Instantly, when we got to mom's house to stay for the week, there were issues. I wanted to be away from the crowd, while he wanted to be in the crowd. That was how we grieved. They say opposites attract. It's true. Our temperaments are opposite and with that comes different ways of grieving. I was becoming a different person very subtly and so was he. We grew distant when it came to our "inner world" but we kept pushing ourselves to talk through it. Which we did, cause everyone knows, "Communication is the Key." It was only a couple months out that I realized that I felt alone, somewhat like a widow, life I lost both my child and my husband and that it was just me and Isaiah. I'm a very observant person, so when I felt like that, I instantly went to my husband, who was very much alive. We talked it through and realized that we feel like this cause we barely know eachother anymore.
We were so busy grieving our daughter, that we became unaware of a bigger issue. My arms became empty when Sarah died, but what added to my grief was the absence of my second half. My heart was broken in so many different ways. My head was so clouded with grief that it took the Spirit to point it out to me.

(the Big answer)

____

= REQUIREMENT A =
Please retype the entries from the line containing "Task: Click the label text input field" through the line containing "Image resolution: width=290", changing nothing.

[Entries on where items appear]

____

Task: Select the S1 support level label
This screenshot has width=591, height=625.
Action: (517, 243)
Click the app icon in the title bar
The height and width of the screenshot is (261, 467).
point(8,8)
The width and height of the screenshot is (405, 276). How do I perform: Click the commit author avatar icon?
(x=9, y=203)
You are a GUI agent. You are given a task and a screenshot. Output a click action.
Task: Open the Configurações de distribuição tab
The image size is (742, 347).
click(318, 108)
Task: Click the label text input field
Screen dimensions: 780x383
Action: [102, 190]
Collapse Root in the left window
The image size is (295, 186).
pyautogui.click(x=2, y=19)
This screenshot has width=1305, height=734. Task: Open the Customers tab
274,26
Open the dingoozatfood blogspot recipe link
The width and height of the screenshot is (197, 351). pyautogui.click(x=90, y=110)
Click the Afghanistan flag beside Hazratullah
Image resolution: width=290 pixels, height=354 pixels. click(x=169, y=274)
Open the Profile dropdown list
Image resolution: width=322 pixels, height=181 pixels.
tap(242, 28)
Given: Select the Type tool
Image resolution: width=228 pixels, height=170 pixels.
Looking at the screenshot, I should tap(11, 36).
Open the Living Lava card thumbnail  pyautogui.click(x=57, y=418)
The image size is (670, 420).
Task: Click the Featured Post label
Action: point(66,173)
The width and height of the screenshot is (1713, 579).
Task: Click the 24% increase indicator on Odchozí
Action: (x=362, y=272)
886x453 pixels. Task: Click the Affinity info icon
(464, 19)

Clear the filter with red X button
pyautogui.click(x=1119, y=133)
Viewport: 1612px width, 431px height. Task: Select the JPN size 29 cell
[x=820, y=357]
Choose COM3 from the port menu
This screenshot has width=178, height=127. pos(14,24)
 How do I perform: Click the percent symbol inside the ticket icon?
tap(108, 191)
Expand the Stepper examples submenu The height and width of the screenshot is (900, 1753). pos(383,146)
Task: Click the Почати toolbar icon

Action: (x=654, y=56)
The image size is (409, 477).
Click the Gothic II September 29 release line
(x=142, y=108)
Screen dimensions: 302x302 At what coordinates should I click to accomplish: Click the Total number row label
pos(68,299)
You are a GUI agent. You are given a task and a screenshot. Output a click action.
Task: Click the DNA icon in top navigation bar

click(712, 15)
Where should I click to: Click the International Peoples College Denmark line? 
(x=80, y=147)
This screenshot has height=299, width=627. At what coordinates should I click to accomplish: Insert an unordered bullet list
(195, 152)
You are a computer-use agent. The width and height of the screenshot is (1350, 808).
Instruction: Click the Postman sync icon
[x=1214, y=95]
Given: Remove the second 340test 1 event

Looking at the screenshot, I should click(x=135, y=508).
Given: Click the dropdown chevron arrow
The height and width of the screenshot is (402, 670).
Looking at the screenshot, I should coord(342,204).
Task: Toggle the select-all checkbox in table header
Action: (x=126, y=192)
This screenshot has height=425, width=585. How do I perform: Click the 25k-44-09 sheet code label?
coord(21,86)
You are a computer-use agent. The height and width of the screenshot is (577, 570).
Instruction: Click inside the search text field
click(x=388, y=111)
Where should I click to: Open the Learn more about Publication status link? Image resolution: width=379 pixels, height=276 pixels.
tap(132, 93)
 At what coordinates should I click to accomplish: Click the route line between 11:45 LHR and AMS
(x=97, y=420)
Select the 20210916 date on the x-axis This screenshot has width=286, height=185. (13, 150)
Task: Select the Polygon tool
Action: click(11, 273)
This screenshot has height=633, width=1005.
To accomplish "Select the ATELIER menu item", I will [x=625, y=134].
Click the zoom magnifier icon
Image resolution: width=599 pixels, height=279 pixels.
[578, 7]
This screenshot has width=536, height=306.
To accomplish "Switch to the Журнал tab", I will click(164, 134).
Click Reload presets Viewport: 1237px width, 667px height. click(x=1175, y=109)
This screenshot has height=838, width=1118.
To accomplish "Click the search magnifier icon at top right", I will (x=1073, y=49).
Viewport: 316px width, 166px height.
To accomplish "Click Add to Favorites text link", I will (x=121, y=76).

____

= REQUIREMENT B =
Extend the account of a couple grieving their daughter, picking up right after its final line.

= RESULT A =
Task: Click the label text input field
Screen dimensions: 780x383
Action: [102, 190]
Collapse Root in the left window
The image size is (295, 186).
pyautogui.click(x=2, y=19)
This screenshot has width=1305, height=734. Task: Open the Customers tab
274,26
Open the dingoozatfood blogspot recipe link
The width and height of the screenshot is (197, 351). pyautogui.click(x=90, y=110)
Click the Afghanistan flag beside Hazratullah
Image resolution: width=290 pixels, height=354 pixels. click(x=169, y=274)

= RESULT B =
I realized that not only am I grieving Sarah, I was grieving the way things used to be. I was grieving the old me, the old Josh, the old life, the old marriage. My head was swimming with loss. I wanted my life back, but it doesn't work that way. So Josh and I had to make a decision. To let it get so bad that we separate, OR be proactive, before it gets bad, and push back toward God and eachother. Love and sacrifice and commitment.

Marriage is work. Marriage can be like labor, but it's all for a sweeter outcome. We pulled out our "equipment" and started in.
It's been over two years, and we are still working things out. But our "toil is not in vain." We will overcome this, because He has already. This was our tribulation, and I'm sure there is more to come, but He has overcome the world. Sarah is safe. Our marriage is stronger than ever. We are learning eachother again, and it is beautiful. There are beautiful things about us that never came to surface until lately. We still see some old things peeking back because God is good.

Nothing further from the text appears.